= Le problème =
Veuillez reproduire à l'identique, dans le passage sur la procédure devant la Cour, tout ce qui va de « Procédure devant la » jusqu'à « du code de justice administrative. ».

= Passage extrait =
Procédure devant la Cour :
Par une requête, enregistrée le 2 octobre 2015, MmeA..., représentée par Me B..., demande à la Cour :
1°) d'annuler ce jugement du tribunal administratif de Nice du 30 septembre 2015 ;
2°) d'annuler, pour excès de pouvoir, l'arrêté préfectoral du 19 février 2015 ;
3°) d'enjoindre au préfet des Alpes-Maritimes de lui délivrer une carte de séjour temporaire portant la mention " vie privée et familiale " ou, à défaut, de procéder au réexamen de sa demande d'admission au séjour et, dans l'attente, de lui délivrer une autorisation provisoire de séjour portant droit de travailler ;
4°) de mettre à la charge de l'Etat la somme de 2 000 euros sur le fondement de l'article L. 761-1 du code de justice administrative.
Elle soutient que :
- le signataire de l'arrêté ne justifie pas d'une délégation de signature ;
- l'avis de la commission du titre de séjour ne lui a pas été régulièrement notifié ;
- le préfet a porté une atteinte excessive à sa vie privée et familiale ;
- l'arrêté est entaché d'erreur manifeste d'appréciation.
Vu les autres pièces du dossier.
Vu :
- la convention européenne de sauvegarde des droits de l'homme et des libertés fondamentales ;
- le code de l'entrée et du séjour des étrangers et du droit d'asile ;
- le code de justice administrative.
Le président de la formation de jugement a dispensé le rapporteur public, sur sa proposition, de prononcer des conclusions à l'audience.
Les parties ont été régulièrement averties du jour de l'audience.
A été entendu au cours de l'audience publique le rapport de M. Chanon, premier conseiller.

= Items présentés =

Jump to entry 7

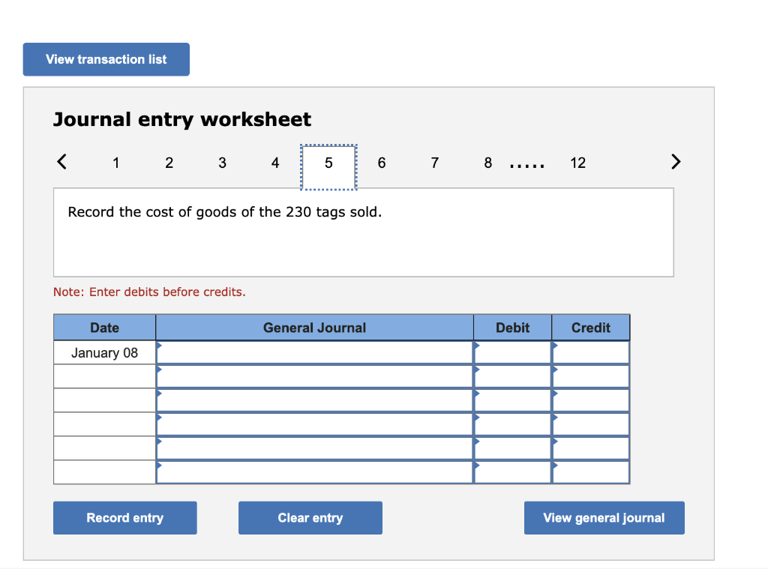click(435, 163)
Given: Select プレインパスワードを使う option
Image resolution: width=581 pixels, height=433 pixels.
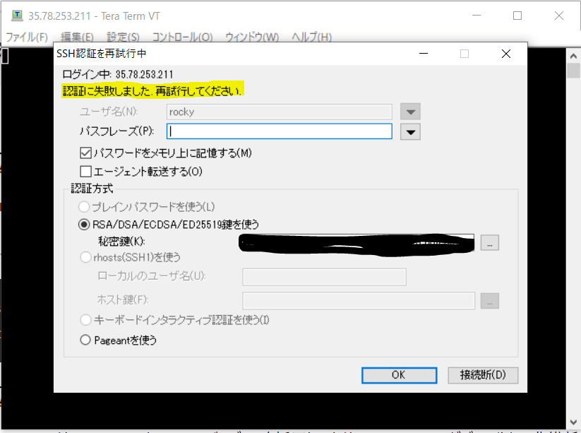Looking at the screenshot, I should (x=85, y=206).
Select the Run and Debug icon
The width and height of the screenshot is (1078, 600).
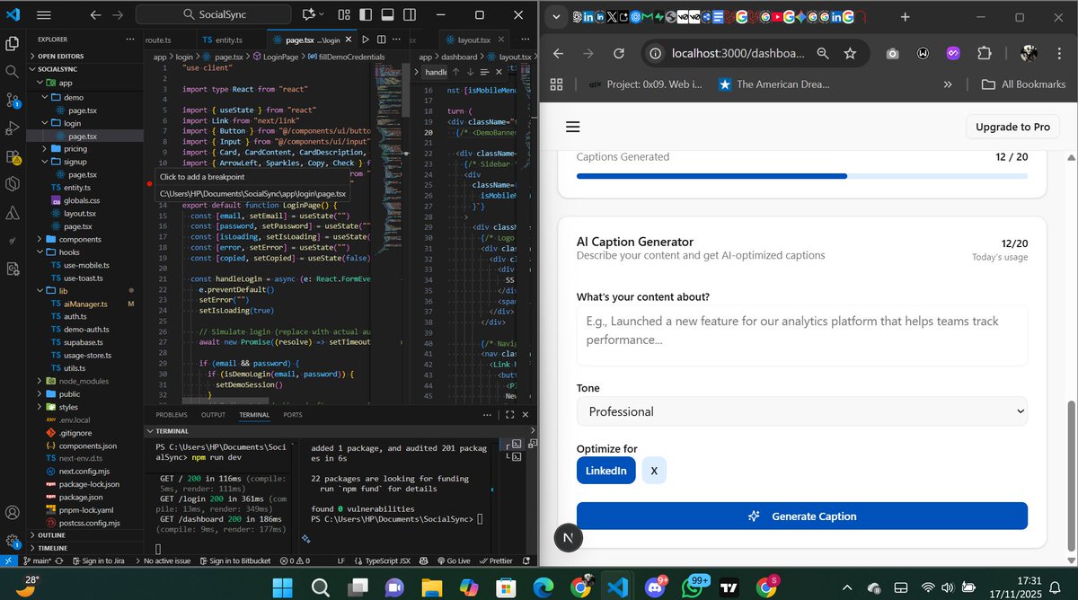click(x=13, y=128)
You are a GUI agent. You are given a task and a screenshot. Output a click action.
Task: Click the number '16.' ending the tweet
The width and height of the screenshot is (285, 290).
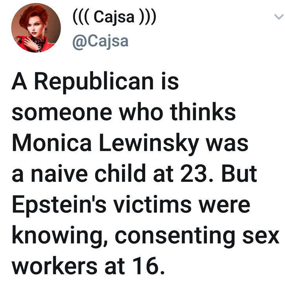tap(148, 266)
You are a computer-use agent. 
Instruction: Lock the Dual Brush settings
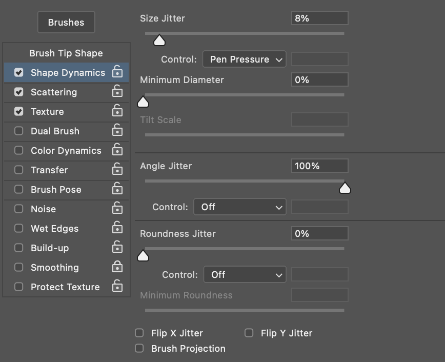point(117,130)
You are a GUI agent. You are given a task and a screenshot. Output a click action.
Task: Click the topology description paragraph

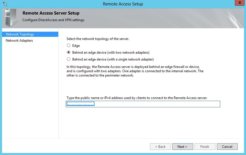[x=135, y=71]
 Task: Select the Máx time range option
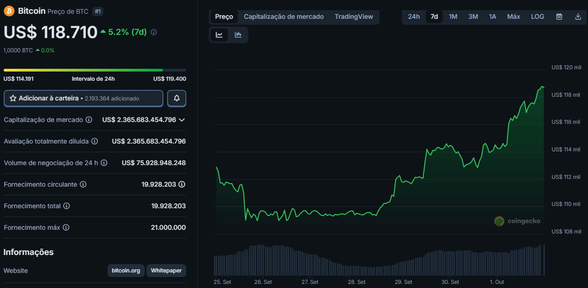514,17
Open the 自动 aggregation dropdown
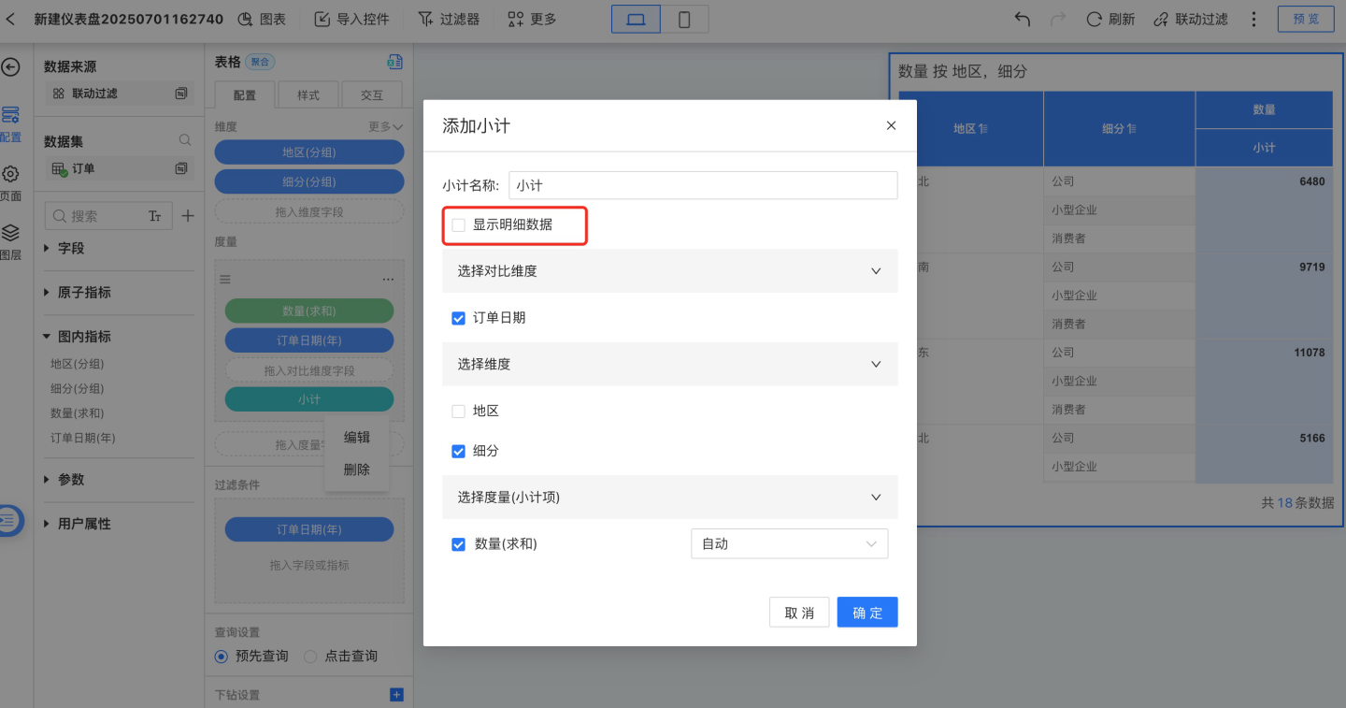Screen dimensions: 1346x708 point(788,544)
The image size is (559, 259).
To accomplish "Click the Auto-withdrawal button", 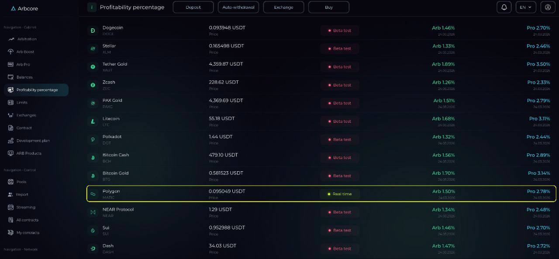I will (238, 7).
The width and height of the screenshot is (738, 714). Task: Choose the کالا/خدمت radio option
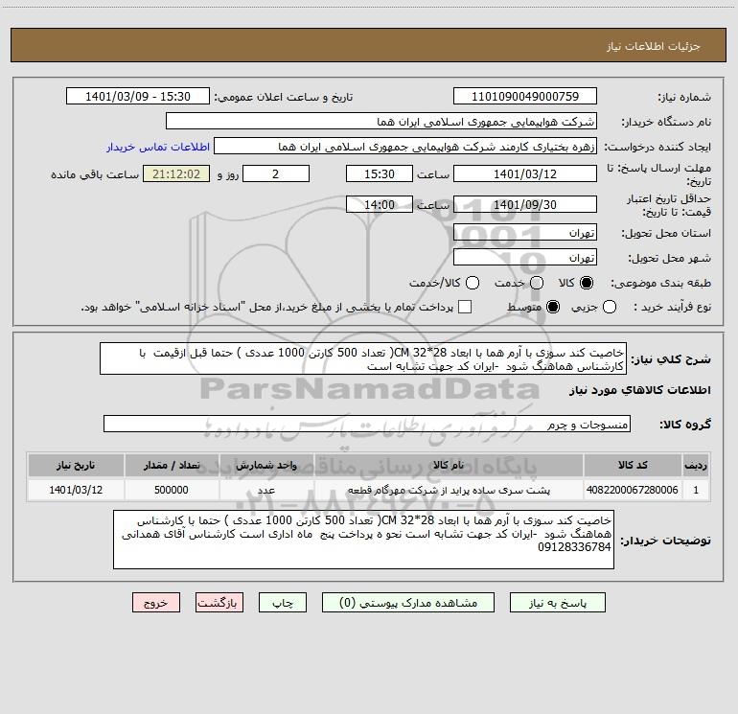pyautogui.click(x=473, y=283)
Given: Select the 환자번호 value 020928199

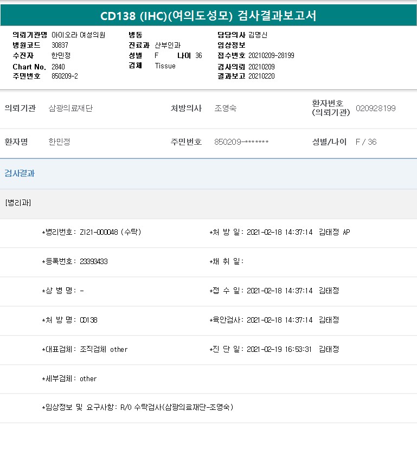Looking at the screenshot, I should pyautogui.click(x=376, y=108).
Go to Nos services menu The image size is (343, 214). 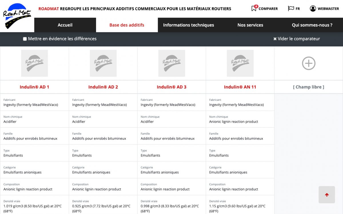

= Solution rédigée =
Procédure devant la Cour :
Par une requête, enregistrée le 2 octobre 2015, MmeA..., représentée par Me B..., demande à la Cour :
1°) d'annuler ce jugement du tribunal administratif de Nice du 30 septembre 2015 ;
2°) d'annuler, pour excès de pouvoir, l'arrêté préfectoral du 19 février 2015 ;
3°) d'enjoindre au préfet des Alpes-Maritimes de lui délivrer une carte de séjour temporaire portant la mention " vie privée et familiale " ou, à défaut, de procéder au réexamen de sa demande d'admission au séjour et, dans l'attente, de lui délivrer une autorisation provisoire de séjour portant droit de travailler ;
4°) de mettre à la charge de l'Etat la somme de 2 000 euros sur le fondement de l'article L. 761-1 du code de justice administrative.